◆ **The input**:
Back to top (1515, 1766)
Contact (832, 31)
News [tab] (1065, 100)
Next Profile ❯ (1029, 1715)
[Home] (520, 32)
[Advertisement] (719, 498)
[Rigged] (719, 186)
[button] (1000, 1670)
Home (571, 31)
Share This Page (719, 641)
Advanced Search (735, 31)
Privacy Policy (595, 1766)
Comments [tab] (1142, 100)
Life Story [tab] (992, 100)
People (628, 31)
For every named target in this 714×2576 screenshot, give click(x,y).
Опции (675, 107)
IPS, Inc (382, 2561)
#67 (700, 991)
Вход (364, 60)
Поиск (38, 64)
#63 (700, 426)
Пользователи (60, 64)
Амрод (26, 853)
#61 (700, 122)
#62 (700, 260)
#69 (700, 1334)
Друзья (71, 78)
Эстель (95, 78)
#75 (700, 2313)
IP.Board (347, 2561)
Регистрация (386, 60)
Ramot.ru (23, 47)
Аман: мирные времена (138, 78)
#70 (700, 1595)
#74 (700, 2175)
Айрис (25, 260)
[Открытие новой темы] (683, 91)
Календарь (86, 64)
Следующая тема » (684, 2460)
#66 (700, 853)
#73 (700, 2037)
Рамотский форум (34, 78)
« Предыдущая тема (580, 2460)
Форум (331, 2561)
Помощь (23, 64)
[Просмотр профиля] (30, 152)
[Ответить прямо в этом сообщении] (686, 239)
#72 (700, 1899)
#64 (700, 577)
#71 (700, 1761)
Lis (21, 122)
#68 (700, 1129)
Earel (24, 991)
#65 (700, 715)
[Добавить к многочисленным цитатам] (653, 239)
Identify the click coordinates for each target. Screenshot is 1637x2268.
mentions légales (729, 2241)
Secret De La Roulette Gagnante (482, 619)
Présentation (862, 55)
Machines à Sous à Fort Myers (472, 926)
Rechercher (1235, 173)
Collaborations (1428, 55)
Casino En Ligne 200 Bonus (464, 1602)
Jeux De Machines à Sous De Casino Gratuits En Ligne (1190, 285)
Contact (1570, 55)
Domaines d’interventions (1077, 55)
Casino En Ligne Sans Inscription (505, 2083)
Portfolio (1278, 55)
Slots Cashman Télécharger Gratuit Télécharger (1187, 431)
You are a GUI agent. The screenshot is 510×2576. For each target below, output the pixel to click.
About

◆ **What you are asked to do**: From the listing above, the lines starting with the one that has "#68 (700, 1129)" and running through the one that has "Casino En Ligne 200 Bonus (464, 1602)" should be copied exactly, ends included.

◆ **Task result**:
#68 (700, 1129)
Earel (24, 991)
#65 (700, 715)
[Добавить к многочисленным цитатам] (653, 239)
Identify the click coordinates for each target. Screenshot is 1637x2268.
mentions légales (729, 2241)
Secret De La Roulette Gagnante (482, 619)
Présentation (862, 55)
Machines à Sous à Fort Myers (472, 926)
Rechercher (1235, 173)
Collaborations (1428, 55)
Casino En Ligne 200 Bonus (464, 1602)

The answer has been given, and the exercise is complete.